A ex-secretária de Estado norte-americana Hillary Clinton acusou hoje congressistas republicanos de encobrirem o facto de o Presidente Donald Trump constar nos ficheiros relacionados com o criminoso sexual Jeffrey Epstein.
Na declaração inicial perante a Comissão de Supervisão e Reforma Governamental da Câmara dos Representantes (câmara baixa do Congresso dos Estados Unidos), a antiga candidata presidencial democrata defendeu a tese de que foi chamada a depor “para desviar a atenção das ações” do chefe de Estado republicano e para encobrir os “apelos legítimos” a que este se pronuncie sobre o caso.
“O que está a ser ocultado?
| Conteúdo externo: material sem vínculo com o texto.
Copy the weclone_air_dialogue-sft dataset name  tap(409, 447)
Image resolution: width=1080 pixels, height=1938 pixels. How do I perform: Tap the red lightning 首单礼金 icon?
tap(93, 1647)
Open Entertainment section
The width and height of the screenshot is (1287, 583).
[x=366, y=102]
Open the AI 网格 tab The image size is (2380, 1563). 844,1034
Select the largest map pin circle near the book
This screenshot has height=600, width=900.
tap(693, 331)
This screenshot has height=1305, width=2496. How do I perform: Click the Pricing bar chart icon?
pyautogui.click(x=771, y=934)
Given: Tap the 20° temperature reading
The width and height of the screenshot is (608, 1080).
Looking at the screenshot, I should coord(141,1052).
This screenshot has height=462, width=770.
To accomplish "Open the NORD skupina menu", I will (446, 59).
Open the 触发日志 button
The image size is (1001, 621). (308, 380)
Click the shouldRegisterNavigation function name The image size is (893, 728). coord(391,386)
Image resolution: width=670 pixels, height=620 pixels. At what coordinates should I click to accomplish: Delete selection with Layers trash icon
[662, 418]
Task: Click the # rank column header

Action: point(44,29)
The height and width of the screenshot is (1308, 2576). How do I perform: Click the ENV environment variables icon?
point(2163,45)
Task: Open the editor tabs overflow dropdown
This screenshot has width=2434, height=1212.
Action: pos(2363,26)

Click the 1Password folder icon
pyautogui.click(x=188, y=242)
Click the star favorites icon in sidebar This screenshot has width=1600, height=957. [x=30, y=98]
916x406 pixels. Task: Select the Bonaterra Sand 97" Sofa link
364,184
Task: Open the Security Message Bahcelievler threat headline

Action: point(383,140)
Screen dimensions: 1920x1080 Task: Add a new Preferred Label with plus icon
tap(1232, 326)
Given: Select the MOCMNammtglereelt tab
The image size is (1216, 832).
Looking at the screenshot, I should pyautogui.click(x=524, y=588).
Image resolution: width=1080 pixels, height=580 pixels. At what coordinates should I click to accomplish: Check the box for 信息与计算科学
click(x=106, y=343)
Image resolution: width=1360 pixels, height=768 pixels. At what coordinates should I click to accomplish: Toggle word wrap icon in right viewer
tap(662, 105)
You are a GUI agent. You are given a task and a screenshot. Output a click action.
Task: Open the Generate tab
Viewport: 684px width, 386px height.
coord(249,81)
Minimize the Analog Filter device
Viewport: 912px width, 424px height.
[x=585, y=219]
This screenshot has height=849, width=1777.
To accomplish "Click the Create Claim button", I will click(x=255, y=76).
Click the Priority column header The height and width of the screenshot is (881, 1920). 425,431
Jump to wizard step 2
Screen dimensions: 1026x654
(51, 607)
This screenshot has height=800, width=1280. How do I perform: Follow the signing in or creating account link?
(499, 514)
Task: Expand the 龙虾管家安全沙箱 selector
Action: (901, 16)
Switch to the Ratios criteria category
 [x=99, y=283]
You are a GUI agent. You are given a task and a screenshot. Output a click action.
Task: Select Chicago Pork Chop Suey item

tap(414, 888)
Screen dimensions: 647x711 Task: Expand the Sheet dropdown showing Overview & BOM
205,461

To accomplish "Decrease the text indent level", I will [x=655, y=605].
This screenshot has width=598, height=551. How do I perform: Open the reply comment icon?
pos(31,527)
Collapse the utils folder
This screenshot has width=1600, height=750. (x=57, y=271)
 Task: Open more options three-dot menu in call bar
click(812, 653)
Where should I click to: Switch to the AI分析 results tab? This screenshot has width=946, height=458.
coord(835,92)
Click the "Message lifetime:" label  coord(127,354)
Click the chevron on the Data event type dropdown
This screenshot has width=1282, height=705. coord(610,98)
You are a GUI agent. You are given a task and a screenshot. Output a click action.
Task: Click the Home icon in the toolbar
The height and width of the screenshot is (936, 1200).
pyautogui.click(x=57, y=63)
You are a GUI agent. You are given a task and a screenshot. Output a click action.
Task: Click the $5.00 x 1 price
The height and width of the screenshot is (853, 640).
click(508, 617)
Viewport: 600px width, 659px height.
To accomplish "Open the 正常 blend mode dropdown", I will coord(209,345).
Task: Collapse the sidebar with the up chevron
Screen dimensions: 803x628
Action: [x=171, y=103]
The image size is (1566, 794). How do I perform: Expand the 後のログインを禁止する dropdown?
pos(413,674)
Quem está a ser protegido? E porquê este encobrimento?”, questionou a antiga primeira-dama, no seu depoimento perante congressistas sobre o caso Epstein, acrescentando que, caso a comissão estivesse comprometida com a transparência, garantiria a divulgação integral dos ficheiros, protegendo as vítimas e sobreviventes, “e não homens poderosos e aliados políticos”.
“Se este comité estivesse realmente interessado em descobrir a verdade sobre os crimes de Epstein, não se basearia em notícias da imprensa para obter respostas do nosso atual Presidente sobre o seu envolvimento; questioná-lo-ia diretamente, sob juramento, sobre as dezenas de milhares de vezes em que o seu nome aparece nos arquivos de Epstein”, declarou Clinton no seu depoimento, partilhado pela própria nas redes sociais pouco antes da audiência à porta fechada.
A ex-secretária de Estado afirmou ainda que a comissão deveria investigar relatos segundo os quais o Departamento de Justiça terá retido entrevistas do FBI em que uma sobrevivente acusa Trump de crimes graves.
Hillary Clinton disse também que exigiria o testemunho de procuradores da Florida e de Nova Iorque para esclarecer por que razão Epstein terá beneficiado de tratamento preferencial, bem como o depoimento do secretário de Estado, Marco Rubio, e da procuradora-geral, Pam Bondi.
Clinton sustentou que as diligências em curso visam “proteger um partido político e um funcionário público, em vez de procurar a verdade e a justiça para as vítimas e sobreviventes”.
No seu testemunho, Hillary Clinton criticou ainda o Governo de Trump por ter encerrado o Gabinete de Tráfico de Pessoas do Departamento de Estado e reduzido em 70% a equipa dedicada a assuntos civis e estrangeiros ligados à prevenção do tráfico humano.
“O relatório anual sobre o tráfico humano, legalmente exigido, foi atrasado meses. A mensagem da administração Trump para o povo norte-americano e para o mundo não podia ser mais clara: combater o tráfico humano já não é uma prioridade dos EUA sob a Casa Branca de Trump”, afirmou Clinton, classificando a situação como uma “tragédia” e um “escândalo”.
A audição de Bill Clinton está agendada para sexta-feira, sendo a primeira vez que um ex-presidente dos Estados Unidos é obrigado a depor perante o Congresso.
Bill Clinton tem sido apontado por republicanos como um dos focos da investigação, após a divulgação, em janeiro, de fotografias suas incluídas no primeiro lote de ficheiros tornados públicos pelo Departamento de Justiça, embora não tenha sido acusado de qualquer irregularidade.